_Brief_
As written and without pictures, set down the lines from the one that contains "Image resolution: width=1000" through the end of the data.
Records for the exercise START
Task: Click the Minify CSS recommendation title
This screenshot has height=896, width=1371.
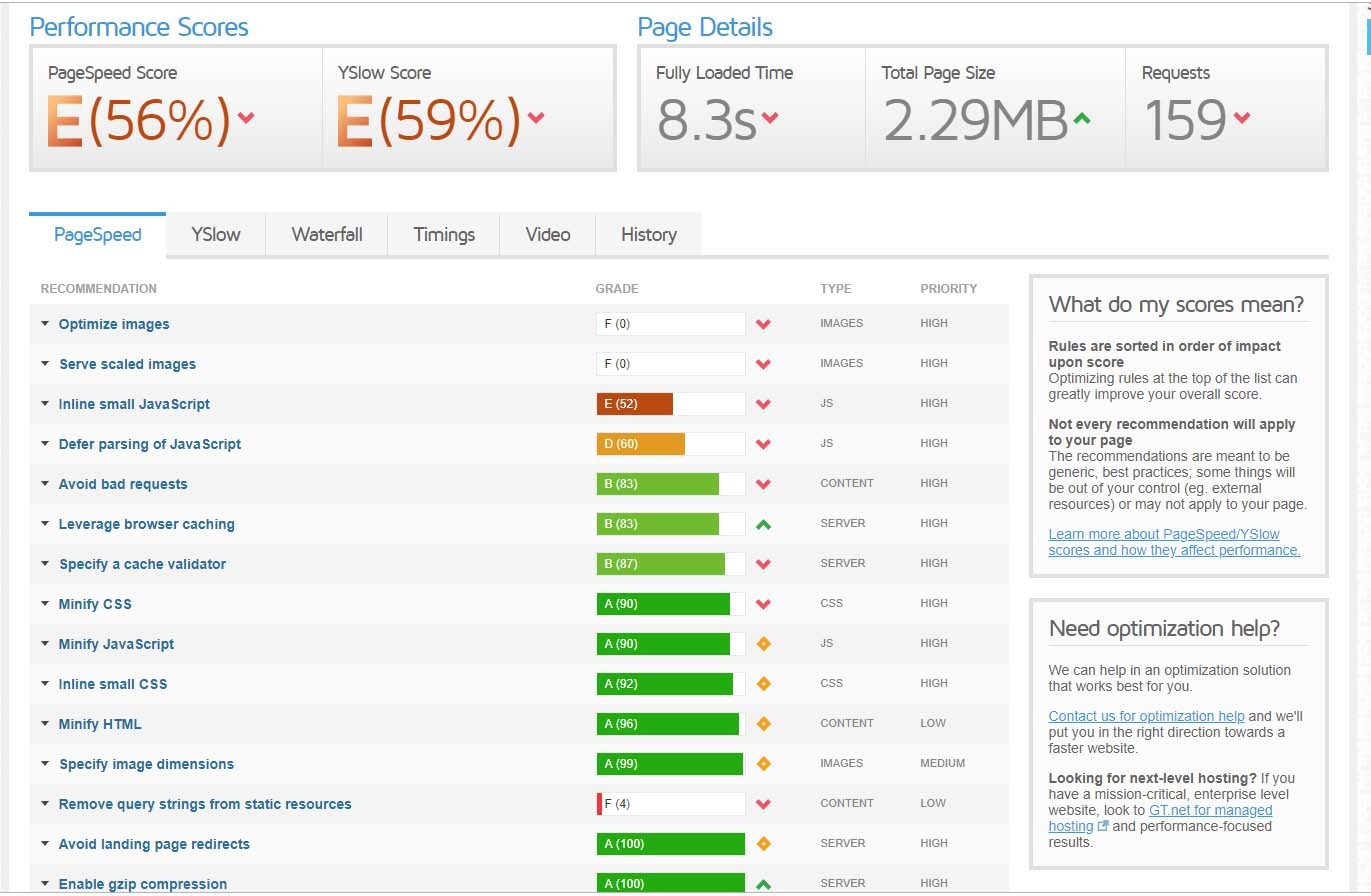Action: (x=95, y=604)
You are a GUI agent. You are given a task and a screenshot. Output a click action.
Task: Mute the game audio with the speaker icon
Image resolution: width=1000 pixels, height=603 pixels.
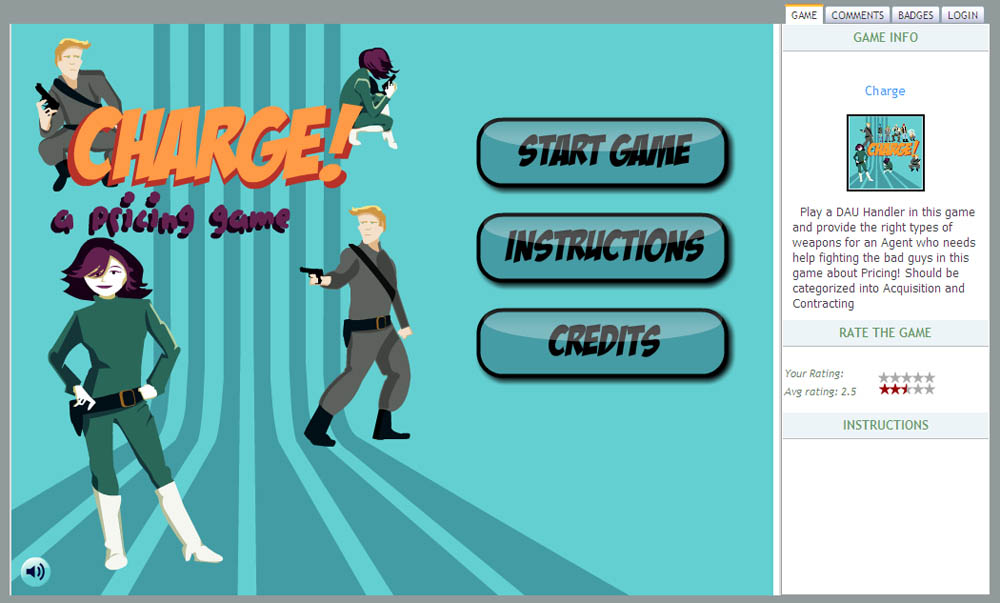pos(36,571)
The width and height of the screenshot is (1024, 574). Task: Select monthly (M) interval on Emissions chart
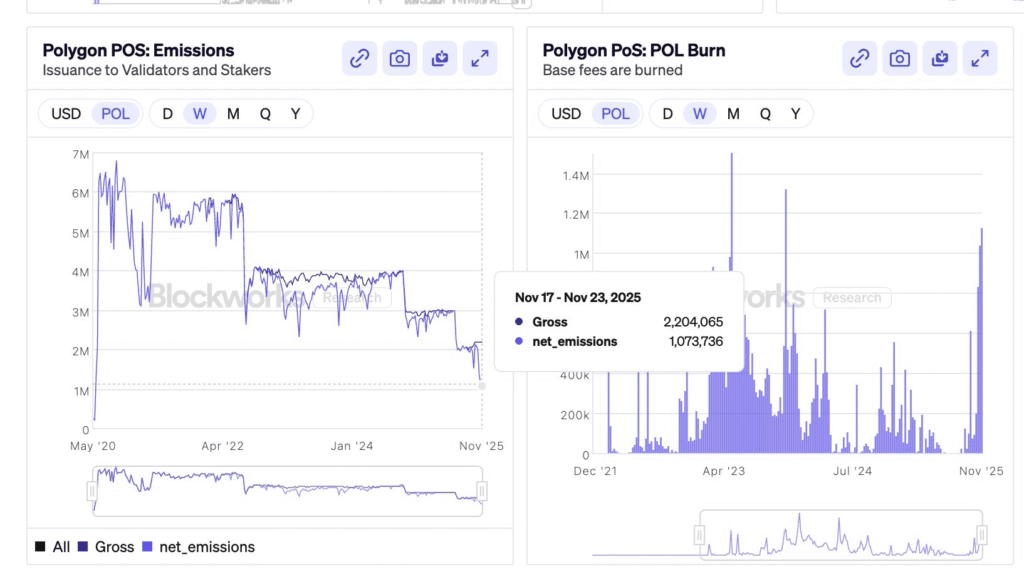click(x=233, y=114)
Records for the exercise END
_Task output_
Image resolution: width=1000 pixels, height=603 pixels.
pos(36,571)
The width and height of the screenshot is (1024, 574). Task: Select monthly (M) interval on Emissions chart
click(x=233, y=114)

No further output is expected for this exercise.